Tue Jul 3 21:35:30 2012: thd-0xaf3340: sendsize: calculating for amname /mnt/home_r1/STUDENTI/, dirname /mnt/home_r1/STUDENTI/, spindle 3 GNUTAR
Tue Jul 3 21:35:30 2012: thd-0xaf3340: sendsize: getting size via gnutar for /mnt/home_r1/STUDENTI/ level 0
Tue Jul 3 21:35:30 2012: thd-0xaf3340: sendsize: Spawning "/usr/lib/amanda/runtar runtar DailySet /bin/tar --create --file /dev/null --numeric-owner --directory /mnt/home_r1/STUDENTI/ --one-file-system --listed
-incremental /var/lib/amanda/gnutar-lists/127.0.0.1_mnt_home_r1_STUDENTI__0.new --sparse --ignore-failed-read --totals --exclude-from /tmp/amanda/sendsize._mnt_home_r1_STUDENTI_.20120703213530.exc lude ." in pipe
line
Tue Jul 3 21:49:40 2012: thd-0xaf3340: sendsize: /bin/tar: ./user.name/.gnupg/S.gpg-agent: socket ignored
[... cut more 'socket ignored'...]
Tue Jul 3 22:03:52 2012: thd-0xaf3340: sendsize: Total bytes written: 70592061440 (66GiB, 40MiB/s)

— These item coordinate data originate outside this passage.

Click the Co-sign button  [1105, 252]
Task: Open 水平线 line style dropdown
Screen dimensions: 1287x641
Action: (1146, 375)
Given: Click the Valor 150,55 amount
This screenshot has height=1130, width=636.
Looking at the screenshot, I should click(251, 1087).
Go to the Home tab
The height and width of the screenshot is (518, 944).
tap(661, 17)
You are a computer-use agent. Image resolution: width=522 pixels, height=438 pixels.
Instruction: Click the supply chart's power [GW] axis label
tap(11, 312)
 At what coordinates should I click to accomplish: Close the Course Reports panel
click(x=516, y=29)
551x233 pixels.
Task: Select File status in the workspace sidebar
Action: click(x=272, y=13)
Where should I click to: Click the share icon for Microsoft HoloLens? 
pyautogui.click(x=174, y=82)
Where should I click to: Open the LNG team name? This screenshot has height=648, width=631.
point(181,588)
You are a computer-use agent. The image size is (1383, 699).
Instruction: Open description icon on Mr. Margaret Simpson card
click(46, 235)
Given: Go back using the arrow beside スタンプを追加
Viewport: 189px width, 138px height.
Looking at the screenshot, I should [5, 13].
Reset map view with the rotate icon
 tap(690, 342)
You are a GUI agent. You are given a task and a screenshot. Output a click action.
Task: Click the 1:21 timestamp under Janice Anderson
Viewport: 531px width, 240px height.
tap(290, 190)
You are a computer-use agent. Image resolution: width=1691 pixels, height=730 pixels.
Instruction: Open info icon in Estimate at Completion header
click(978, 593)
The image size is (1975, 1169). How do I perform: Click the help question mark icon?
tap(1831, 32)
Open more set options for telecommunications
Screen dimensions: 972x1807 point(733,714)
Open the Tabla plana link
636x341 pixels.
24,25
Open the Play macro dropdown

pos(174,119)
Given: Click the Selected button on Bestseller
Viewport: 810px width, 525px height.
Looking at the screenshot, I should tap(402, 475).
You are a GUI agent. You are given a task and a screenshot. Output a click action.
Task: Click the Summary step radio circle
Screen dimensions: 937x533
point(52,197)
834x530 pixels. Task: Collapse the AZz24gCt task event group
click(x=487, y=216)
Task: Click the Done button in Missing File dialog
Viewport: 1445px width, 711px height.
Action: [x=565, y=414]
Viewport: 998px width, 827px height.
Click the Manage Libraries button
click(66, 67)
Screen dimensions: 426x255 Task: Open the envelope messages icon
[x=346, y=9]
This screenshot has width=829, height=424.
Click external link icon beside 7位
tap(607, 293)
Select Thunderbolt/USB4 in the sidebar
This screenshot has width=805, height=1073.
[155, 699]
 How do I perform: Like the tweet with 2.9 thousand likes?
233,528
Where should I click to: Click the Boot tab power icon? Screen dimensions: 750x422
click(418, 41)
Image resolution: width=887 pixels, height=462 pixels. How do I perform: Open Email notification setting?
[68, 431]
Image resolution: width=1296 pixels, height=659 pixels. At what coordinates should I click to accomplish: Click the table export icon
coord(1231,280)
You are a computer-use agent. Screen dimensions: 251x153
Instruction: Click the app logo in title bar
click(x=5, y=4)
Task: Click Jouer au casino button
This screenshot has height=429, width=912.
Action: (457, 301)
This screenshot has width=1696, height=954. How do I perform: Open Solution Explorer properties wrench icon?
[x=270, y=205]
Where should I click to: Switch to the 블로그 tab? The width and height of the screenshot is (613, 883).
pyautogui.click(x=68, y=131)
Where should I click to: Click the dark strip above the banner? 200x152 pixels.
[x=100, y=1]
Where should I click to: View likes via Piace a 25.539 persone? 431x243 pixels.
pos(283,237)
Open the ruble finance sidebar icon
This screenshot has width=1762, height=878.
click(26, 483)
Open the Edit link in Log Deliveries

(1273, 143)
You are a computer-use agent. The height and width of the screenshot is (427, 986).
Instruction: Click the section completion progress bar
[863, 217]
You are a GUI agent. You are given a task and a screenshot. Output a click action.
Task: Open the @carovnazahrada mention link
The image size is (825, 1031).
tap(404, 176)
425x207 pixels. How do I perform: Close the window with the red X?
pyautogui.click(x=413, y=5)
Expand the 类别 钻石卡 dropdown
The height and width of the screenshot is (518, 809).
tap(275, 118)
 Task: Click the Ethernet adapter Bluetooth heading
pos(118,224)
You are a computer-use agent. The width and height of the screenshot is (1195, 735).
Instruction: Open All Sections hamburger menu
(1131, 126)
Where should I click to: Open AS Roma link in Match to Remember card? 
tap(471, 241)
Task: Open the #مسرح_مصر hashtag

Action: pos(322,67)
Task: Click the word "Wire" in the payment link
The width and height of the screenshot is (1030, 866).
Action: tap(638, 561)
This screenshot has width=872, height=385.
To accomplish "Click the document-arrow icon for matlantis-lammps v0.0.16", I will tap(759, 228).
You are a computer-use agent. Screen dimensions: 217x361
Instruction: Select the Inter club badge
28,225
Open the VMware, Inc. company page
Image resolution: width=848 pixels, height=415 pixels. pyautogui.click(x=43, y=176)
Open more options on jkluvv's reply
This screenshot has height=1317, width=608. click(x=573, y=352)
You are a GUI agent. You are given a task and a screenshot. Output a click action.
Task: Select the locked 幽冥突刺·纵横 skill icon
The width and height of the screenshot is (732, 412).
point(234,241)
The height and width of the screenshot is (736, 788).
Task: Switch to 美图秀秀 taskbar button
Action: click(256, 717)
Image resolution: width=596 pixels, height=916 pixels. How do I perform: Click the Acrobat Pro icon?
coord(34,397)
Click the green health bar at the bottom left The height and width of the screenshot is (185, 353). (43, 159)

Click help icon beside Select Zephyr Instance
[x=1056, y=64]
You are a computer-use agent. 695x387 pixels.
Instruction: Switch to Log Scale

Tue Jul 3 22:03:52 2012: thd-0xaf3340: sendsize: .....
Tue Jul 3 22:03:52 2012: thd-0xaf3340: sendsize: estimate time for /mnt/home_r1/STUDENTI/ level 0: 1701.855
Tue Jul 3 22:03:52 2012: thd-0xaf3340: sendsize: estimate size for /mnt/home_r1/STUDENTI/ level 0: 68937560 KB
Tue Jul 3 22:03:52 2012: thd-0xaf3340: sendsize: waiting for runtar "/mnt/home_r1/STUDENTI/" child
Tue Jul 3 22:03:52 2012: thd-0xaf3340: sendsize: after runtar /mnt/home_r1/STUDENTI/ wait
Tue Jul 3 22:03:52 2012: thd-0xaf3340: sendsize: getting size via gnutar for /mnt/home_r1/STUDENTI/ level 1
Tue Jul 3 22:03:52 2012: thd-0xaf3340: sendsize: Spawning "/usr/lib/amanda/runtar runtar DailySet /bin/tar --create --file /dev/null --numeric-owner --directory /mnt/home_r1/STUDENTI/ --one-file-system --listed-incremental /var/lib/amanda/gnutar-lists/127.0.0.1_mnt_home_r1_STUDENTI__1.new --sparse --ignore-failed-read --totals --exclude-from /tmp/amanda/sendsize._mnt_home_r1_STUDENTI_.20120703220352.exc lude ." in pipeline
Tue Jul 3 22:16:35 2012: thd-0xaf3340: sendsize: Total bytes written: 215439360 (206MiB, 276KiB/s)
Tue Jul 3 22:16:35 2012: thd-0xaf3340: sendsize: .....
Tue Jul 3 22:16:35 2012: thd-0xaf3340: sendsize: estimate time for /mnt/home_r1/STUDENTI/ level 1: 763.251
Tue Jul 3 22:16:35 2012: thd-0xaf3340: sendsize: estimate size for /mnt/home_r1/STUDENTI/ level 1: 210390 KB
But no errors/warnings/...
I think that "1701.855" leaves very little margin to my timeout of 1800... Actually, I can see a sendsize log where it took 1830 seconds. Should I increase it more?